**Excerpted passage**
..............................

How Do LLMs See Charts? A Comparative Study on High-Level Visualization Comprehension in Humans and LLMs
Hyotaek Jeon, Hyunwook Lee, Minjeong Shin, Tapendra Pandey, Joohee Kim, Shinwook Seon, Daeun Jeong, Sungahn Ko, and Ghulam Jilani Quadri

TL;DR
This study compares how humans and large language models interpret high-level visualizations, revealing differences in reasoning strategies and highlighting challenges for visualization design.
Contribution
It provides a qualitative analysis of LLMs' visualization comprehension, contrasting their reasoning with human interpretative strategies across different visualization types.
Findings
LLMs show consistent interpretative strategies across prompt conditions.
Humans synthesize data into trend-centric narratives.
LLMs rely on structural enumeration and numerical comparisons.

..............................

**Your assignment**
Repeat the summary of the study on how LLMs and humans understand charts word for word. The items further down are separate material and have nothing to do with the study summary.

..............................

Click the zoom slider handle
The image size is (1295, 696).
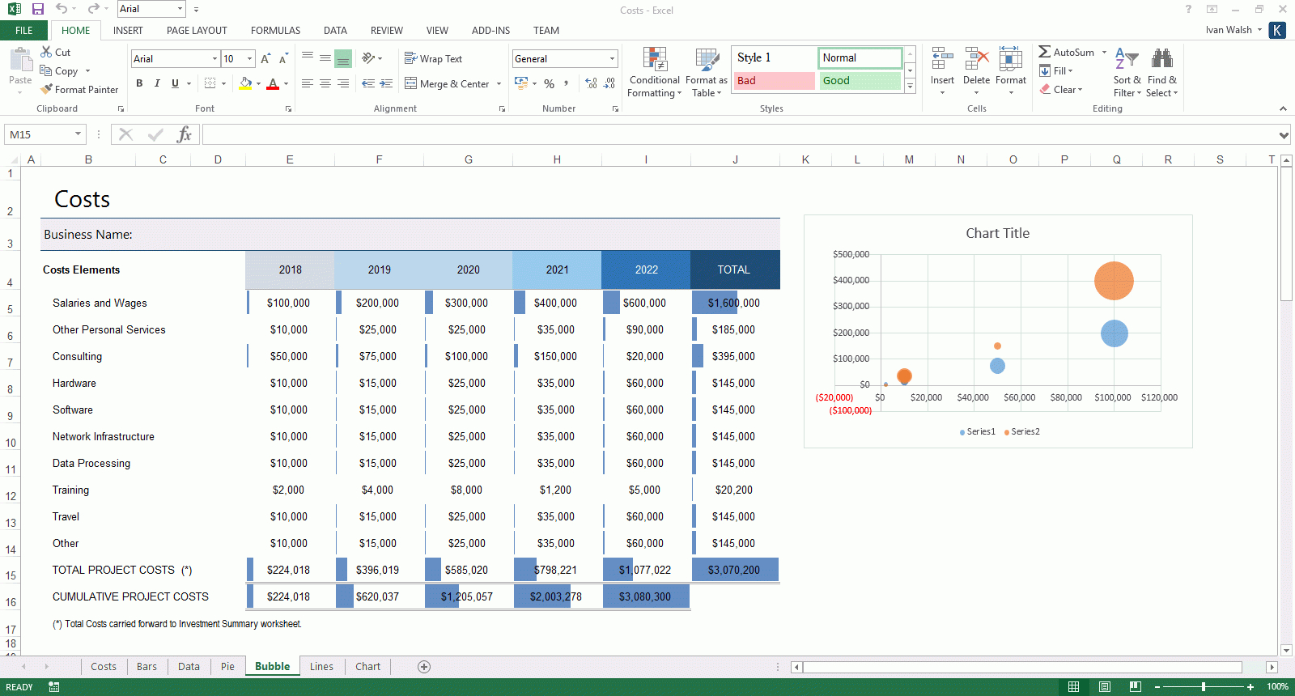[x=1204, y=687]
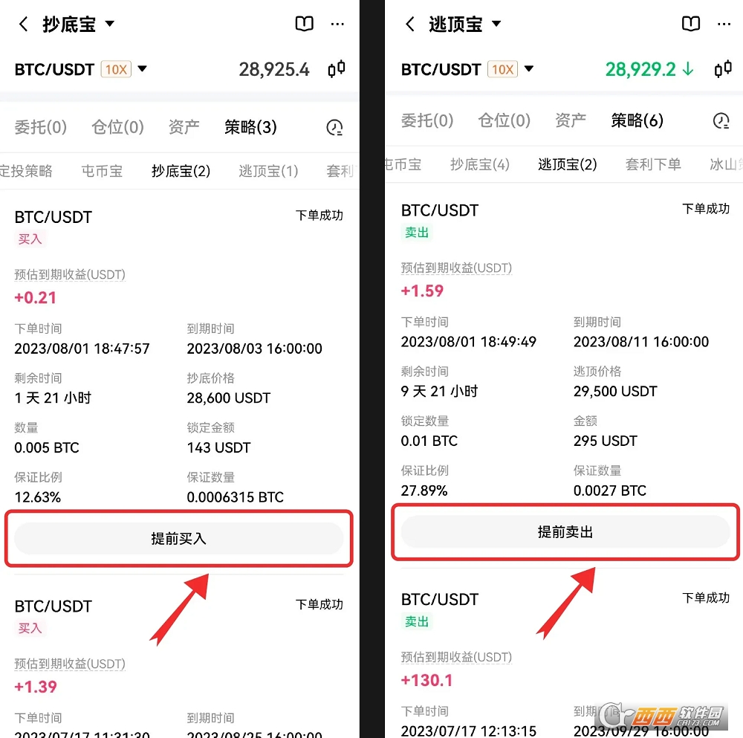Open order history clock icon on left screen
Screen dimensions: 743x738
coord(334,127)
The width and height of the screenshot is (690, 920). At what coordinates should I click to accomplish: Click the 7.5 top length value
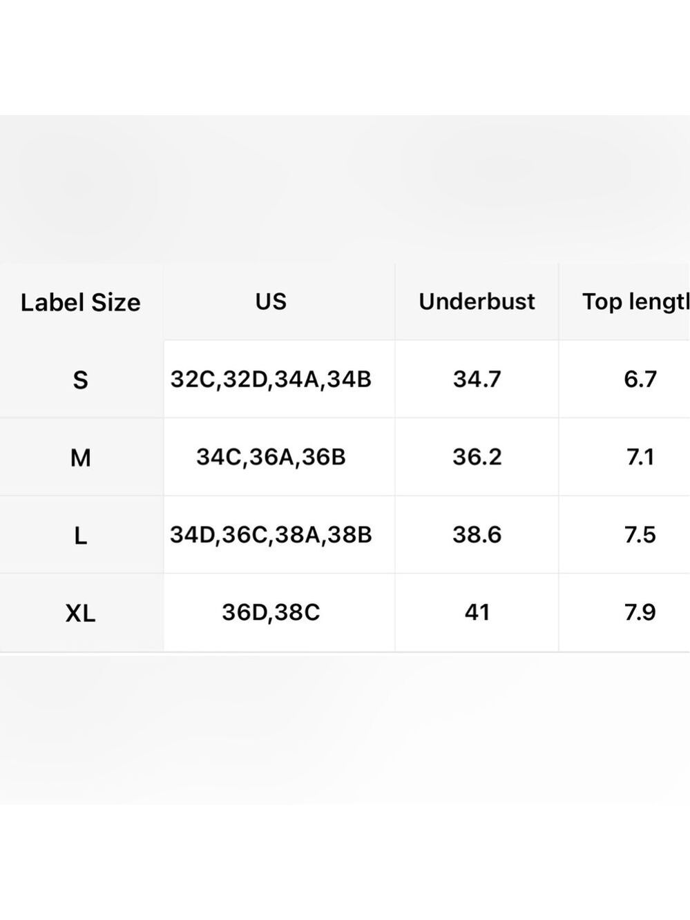(x=640, y=535)
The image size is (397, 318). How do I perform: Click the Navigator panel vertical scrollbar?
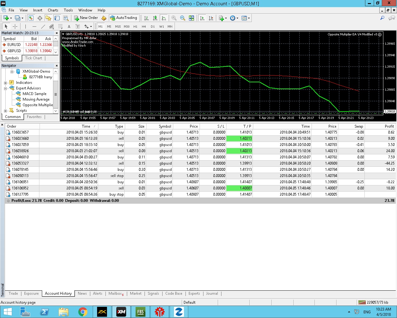(x=56, y=94)
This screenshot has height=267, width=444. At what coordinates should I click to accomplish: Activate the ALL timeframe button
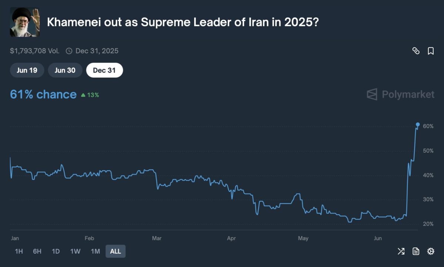click(x=115, y=251)
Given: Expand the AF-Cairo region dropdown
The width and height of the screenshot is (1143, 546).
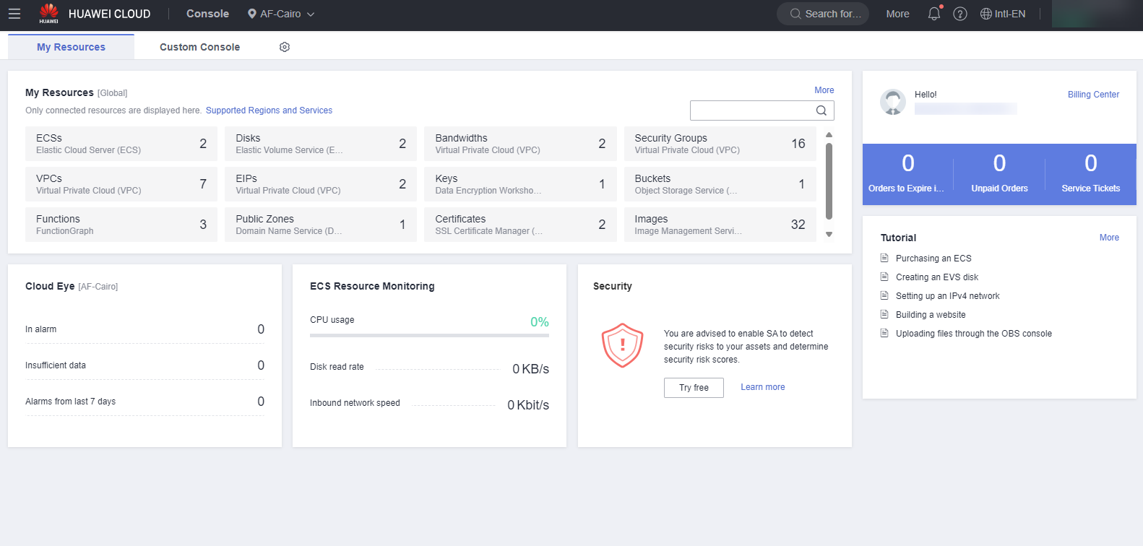Looking at the screenshot, I should click(x=281, y=14).
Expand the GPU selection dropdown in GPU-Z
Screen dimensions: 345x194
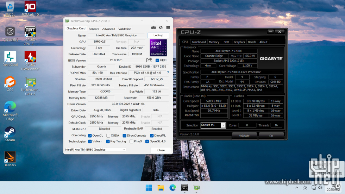(123, 150)
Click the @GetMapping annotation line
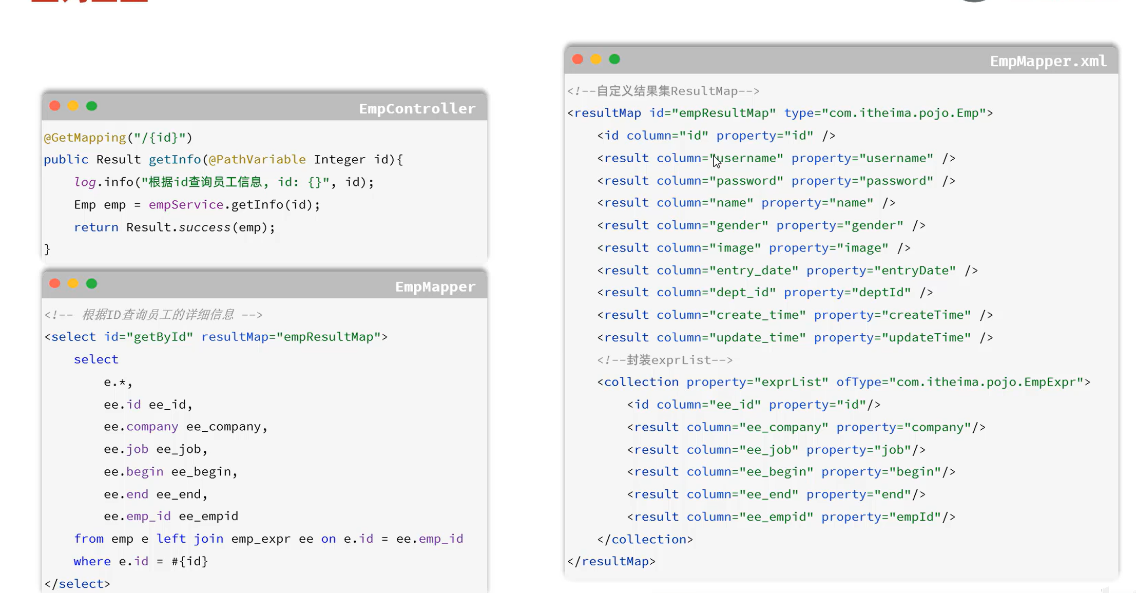This screenshot has width=1136, height=593. pos(118,138)
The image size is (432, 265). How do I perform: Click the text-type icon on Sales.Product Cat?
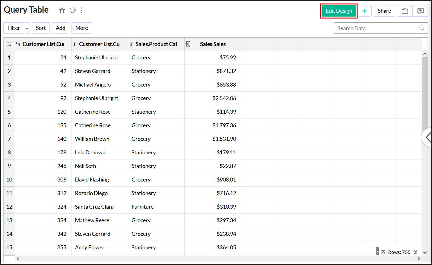(131, 44)
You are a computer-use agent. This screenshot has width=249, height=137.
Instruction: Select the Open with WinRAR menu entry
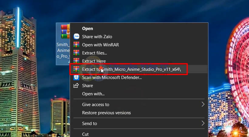(x=100, y=45)
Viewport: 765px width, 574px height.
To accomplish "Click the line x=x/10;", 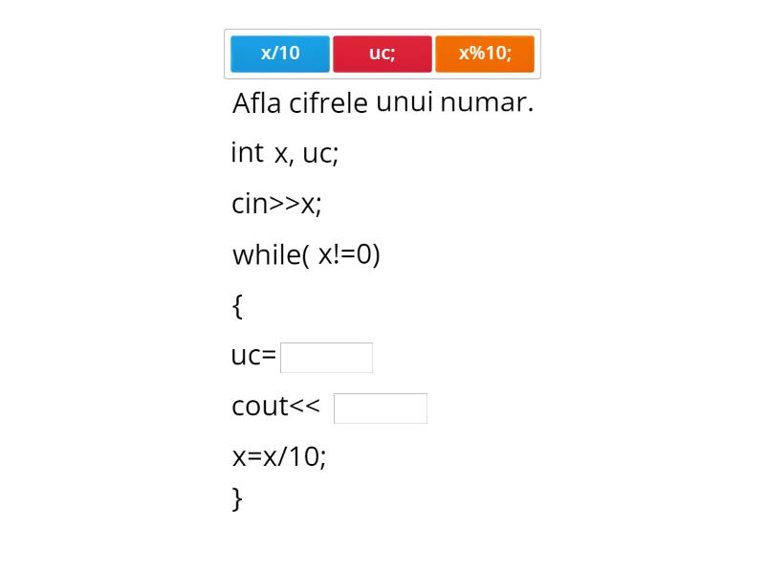I will 278,457.
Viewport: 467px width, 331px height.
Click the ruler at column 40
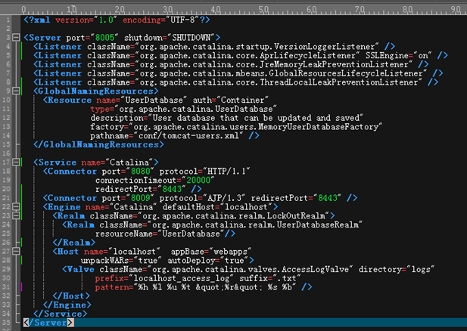point(216,10)
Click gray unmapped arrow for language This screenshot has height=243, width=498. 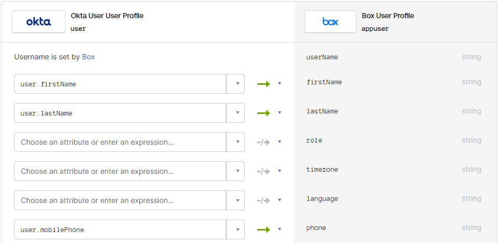click(263, 200)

..............................

**Response box**
How Do LLMs See Charts? A Comparative Study on High-Level Visualization Comprehension in Humans and LLMs
Hyotaek Jeon, Hyunwook Lee, Minjeong Shin, Tapendra Pandey, Joohee Kim, Shinwook Seon, Daeun Jeong, Sungahn Ko, and Ghulam Jilani Quadri

TL;DR
This study compares how humans and large language models interpret high-level visualizations, revealing differences in reasoning strategies and highlighting challenges for visualization design.
Contribution
It provides a qualitative analysis of LLMs' visualization comprehension, contrasting their reasoning with human interpretative strategies across different visualization types.
Findings
LLMs show consistent interpretative strategies across prompt conditions.
Humans synthesize data into trend-centric narratives.
LLMs rely on structural enumeration and numerical comparisons.